14:40 Ed Bramley (Environment Manager, Yorkshire Water)
River quality modelling using Monte Carlo techniques
15:20 Thames Water
To be confirmed
16:00 Refreshments
16:30 Robert Pitchers (Senior Microbiologist, WRc plc, Swindon) New
directions in assuring the microbiological quality of drinking water
17:10 Dr. Luigi Spezia (Biomathematics & Statistics Scotland,
Aberdeen)
Markov switching autoregressive models and stream isotope dynamics
17:50 Final summing up
Abstracts:
* Marian Scott
Traditionally much environmental regulation has been “silo-based”, with
regulations based on single issue, environmental media or legal regime
components, such as bathing water quality, without recognizing that to
manage bathing water, one might need to also consider diffuse pollution in
catchment. More encompassing regulations such as the EU Water Framework
Directive, require evaluation and reporting of the ecological status of a
water body based on chemistry, morphology and biology. Traditional
monitoring programmes have been sparse in space and time (eg monthly
monitoring), and focussed on a single aspect, eg biota but new sensor
technology is generating increasingly large volumes of earth observation
data and challenging more traditional statistical monitoring strategies in
space and time. These evolutions in environmental regulation and
environmental monitoring mean that interactions in our environment should
be more easily recognised, and data linkage across a number of
environmental, social and political domains will become essential to
deliver a more holistic ecosystem view. This presentation will consider a
number of case studies illustrating some of these points.
* Ed Bramley
Over the last two decades, the quality of many of England rivers has
improved dramatically, due to significant investment by water companies in
what was an aging sewage treatment infrastructure. New European
legislation, specifically the Water Framework Directive, is currently
driving further improvements in the sewage treatment infrastructure, and
this will continue for at least the next decade.

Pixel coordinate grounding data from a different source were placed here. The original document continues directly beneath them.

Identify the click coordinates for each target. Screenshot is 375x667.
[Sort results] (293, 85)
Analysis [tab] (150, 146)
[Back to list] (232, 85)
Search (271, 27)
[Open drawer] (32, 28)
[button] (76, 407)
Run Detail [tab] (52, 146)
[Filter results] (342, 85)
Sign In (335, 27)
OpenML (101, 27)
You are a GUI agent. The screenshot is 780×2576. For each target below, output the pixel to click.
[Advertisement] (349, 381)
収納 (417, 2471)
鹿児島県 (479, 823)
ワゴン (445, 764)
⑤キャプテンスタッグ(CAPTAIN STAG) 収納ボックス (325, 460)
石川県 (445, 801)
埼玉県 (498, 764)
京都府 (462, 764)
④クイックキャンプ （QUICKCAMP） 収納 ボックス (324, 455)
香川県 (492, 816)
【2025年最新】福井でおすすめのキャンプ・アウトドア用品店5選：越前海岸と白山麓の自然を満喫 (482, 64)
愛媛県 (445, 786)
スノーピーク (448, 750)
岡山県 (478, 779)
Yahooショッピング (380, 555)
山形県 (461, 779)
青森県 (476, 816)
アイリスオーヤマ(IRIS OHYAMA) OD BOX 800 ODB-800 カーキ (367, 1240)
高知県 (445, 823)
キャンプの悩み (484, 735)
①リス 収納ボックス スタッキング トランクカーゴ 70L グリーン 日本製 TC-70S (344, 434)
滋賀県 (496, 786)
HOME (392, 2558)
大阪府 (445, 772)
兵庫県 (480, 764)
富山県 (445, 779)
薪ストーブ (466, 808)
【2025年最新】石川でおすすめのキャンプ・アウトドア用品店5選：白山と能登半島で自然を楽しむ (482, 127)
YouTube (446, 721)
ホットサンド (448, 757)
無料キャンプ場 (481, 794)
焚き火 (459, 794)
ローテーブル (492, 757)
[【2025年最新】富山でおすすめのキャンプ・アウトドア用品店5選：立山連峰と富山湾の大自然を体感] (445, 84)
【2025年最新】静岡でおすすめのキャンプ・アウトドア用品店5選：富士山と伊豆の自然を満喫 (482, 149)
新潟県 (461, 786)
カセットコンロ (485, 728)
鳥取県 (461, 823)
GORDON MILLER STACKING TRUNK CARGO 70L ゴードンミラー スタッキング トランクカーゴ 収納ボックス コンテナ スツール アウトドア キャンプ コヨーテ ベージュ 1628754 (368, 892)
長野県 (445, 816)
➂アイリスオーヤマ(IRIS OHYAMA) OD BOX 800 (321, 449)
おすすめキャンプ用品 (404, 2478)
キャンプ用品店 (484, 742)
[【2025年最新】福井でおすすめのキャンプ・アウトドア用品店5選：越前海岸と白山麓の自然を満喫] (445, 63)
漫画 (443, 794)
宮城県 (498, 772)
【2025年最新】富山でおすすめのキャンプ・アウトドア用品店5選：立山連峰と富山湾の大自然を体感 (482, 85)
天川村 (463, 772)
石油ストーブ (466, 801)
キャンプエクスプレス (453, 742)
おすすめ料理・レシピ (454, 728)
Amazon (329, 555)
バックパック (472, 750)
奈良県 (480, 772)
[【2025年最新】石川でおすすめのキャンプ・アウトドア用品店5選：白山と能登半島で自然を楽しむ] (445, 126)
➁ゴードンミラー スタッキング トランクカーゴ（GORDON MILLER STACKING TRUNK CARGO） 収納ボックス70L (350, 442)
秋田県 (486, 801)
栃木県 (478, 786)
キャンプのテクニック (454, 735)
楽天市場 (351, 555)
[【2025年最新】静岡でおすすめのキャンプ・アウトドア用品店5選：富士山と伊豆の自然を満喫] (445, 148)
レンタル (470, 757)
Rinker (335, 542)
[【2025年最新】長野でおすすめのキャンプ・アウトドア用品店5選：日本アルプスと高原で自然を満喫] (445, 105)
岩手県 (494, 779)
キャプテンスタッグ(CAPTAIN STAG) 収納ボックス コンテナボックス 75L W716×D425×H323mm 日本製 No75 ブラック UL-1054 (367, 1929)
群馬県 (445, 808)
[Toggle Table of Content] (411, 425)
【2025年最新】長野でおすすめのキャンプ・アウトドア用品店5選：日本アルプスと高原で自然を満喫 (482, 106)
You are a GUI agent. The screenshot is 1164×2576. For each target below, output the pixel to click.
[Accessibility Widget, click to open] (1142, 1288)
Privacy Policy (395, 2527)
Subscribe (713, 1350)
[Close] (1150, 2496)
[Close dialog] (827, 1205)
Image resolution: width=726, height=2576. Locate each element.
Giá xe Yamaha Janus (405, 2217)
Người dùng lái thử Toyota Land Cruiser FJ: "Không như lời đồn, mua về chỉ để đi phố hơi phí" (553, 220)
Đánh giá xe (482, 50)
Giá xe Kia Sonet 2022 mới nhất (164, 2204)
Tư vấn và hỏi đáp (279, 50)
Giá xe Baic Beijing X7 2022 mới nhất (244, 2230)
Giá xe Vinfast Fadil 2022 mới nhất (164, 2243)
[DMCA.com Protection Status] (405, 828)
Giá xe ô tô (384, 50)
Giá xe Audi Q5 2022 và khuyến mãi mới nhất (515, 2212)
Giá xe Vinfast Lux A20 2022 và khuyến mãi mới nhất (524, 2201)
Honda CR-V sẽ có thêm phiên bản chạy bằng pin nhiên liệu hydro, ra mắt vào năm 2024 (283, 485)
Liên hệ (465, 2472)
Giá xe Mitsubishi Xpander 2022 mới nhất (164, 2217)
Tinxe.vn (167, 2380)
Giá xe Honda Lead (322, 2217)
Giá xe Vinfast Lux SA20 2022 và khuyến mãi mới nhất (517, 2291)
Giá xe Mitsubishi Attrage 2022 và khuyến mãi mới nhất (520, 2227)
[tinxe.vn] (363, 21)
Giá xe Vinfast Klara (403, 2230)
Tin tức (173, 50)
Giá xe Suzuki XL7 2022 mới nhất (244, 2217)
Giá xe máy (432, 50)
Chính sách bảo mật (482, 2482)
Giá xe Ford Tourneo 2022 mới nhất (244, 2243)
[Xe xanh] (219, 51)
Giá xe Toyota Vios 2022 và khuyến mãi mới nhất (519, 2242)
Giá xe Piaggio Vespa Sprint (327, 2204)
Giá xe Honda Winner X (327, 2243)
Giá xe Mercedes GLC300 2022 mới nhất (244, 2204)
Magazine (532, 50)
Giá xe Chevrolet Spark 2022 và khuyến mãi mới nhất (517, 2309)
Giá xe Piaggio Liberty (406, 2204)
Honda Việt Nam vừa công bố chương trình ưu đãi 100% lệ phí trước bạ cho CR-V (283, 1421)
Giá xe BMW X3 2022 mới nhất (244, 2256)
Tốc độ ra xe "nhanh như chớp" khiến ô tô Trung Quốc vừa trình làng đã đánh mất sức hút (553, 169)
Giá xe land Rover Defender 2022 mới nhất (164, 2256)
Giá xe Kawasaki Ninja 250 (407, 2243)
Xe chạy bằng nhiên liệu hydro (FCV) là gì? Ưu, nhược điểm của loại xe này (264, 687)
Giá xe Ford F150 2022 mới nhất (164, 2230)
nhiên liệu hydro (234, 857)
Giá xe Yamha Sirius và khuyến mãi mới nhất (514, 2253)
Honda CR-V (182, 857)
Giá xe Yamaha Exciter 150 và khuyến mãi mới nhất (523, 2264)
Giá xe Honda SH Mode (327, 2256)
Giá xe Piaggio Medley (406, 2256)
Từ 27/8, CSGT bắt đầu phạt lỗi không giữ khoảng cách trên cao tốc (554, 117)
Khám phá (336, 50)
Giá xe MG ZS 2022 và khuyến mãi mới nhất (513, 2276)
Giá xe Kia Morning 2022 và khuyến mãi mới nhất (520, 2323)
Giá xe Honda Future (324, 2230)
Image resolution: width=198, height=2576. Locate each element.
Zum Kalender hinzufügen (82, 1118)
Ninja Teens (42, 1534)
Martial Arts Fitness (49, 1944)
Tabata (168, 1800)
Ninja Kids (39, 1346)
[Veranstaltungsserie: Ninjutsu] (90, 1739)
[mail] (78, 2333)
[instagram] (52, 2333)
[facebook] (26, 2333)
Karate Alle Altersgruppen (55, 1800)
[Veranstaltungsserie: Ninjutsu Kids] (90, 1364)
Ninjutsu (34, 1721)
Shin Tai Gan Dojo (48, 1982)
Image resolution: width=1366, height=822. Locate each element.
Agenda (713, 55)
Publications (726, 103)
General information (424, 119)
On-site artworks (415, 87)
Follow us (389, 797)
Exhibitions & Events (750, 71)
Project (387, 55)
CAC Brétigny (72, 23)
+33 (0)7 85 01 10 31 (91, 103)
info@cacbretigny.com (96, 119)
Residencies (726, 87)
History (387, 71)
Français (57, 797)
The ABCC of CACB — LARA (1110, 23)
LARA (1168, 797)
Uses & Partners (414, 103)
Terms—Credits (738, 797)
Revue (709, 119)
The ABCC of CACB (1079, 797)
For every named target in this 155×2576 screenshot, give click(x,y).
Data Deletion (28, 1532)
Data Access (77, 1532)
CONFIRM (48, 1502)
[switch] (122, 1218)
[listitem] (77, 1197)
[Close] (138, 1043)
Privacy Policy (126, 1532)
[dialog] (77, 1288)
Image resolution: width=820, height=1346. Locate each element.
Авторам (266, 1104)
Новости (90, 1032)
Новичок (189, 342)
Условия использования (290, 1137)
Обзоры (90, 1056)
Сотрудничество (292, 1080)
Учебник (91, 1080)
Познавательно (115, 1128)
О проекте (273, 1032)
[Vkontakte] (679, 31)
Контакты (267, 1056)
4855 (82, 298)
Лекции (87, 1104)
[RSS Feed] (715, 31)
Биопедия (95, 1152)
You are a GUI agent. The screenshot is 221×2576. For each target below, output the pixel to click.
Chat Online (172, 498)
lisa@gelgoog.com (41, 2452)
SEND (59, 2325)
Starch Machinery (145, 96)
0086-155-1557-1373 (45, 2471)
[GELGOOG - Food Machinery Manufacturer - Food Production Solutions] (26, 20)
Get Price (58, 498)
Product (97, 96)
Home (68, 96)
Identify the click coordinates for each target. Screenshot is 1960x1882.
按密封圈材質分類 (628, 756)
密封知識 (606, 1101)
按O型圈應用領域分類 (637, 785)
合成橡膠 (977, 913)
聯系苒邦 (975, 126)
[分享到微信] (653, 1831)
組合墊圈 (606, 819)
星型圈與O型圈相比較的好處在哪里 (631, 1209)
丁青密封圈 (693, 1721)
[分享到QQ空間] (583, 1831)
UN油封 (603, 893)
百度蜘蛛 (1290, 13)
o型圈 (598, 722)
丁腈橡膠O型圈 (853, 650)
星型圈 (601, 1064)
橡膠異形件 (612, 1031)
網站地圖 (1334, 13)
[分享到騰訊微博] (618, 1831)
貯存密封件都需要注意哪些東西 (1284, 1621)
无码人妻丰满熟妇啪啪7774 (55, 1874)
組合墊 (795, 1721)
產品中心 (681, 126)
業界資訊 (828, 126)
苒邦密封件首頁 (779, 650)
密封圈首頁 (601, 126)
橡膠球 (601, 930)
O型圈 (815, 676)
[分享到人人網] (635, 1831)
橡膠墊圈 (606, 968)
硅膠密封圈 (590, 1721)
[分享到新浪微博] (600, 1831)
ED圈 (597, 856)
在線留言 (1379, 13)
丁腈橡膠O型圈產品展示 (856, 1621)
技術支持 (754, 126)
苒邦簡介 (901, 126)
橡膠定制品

As the causes of poor water quality are complex, the costs of sewage
treatment are potentially large, and the combinations of improvements
myriad, it is important that a structured approach is taken to evaluating
the improvements required.
This presentation will explore the use made of Monte Carlo modelling
techniques used in the evaluation of water quality improvements, and will
cover both the modelling techniques and uses made of them, as well as the
underlying sampling and monitoring regimes. It will highlight some of the
statistical challenges that are faced in this work, how these have been
addressed to date, and where future challenges still lie.
* Robert Pitchers
Under normal conditions, the risks to health attributed to harmful
micro-organisms in public supplies of drinking water, whilst never zero,
are generally too low to establish by epidemiological investigations. This
lack of sensitivity has made it difficult to reach conclusions about the
level of public health protection provided by water treatment, and to
assess the benefits that could be achieved from improving operational
practices. Quantitative microbial risk assessment (QMRA) provides an
alternative approach for estimating the probability of illness associated
with exposure to pathogens through specific routes of transmission that
would otherwise be difficult to determine through conventional health
surveillance schemes. My presentation will explore how QMRA is now being
used to support development of standards and strategies to ensure the
continued supply of safe drinking water, rather than rely on compliance
monitoring for protecting public health.
* Luigi Spezia
Markov switching autoregressive models (MSARMs) have been applied to
analyse the temporal dynamics and statistical characteristics of the time
series of two conservative water isotopes, deuterium and oxygen-18, in
daily stream water samples over two years in a small catchment in eastern
Scotland. MSARMs enabled us to explicitly account for the identified
non-linear, non-Normal and non-stationary isotope dynamics of both time
series. The hidden states of the Markov chain could also be associated
with meteorological and hydrological drivers identifying the short (event)
and longer-term (inter-event) transport mechanisms for both isotopes.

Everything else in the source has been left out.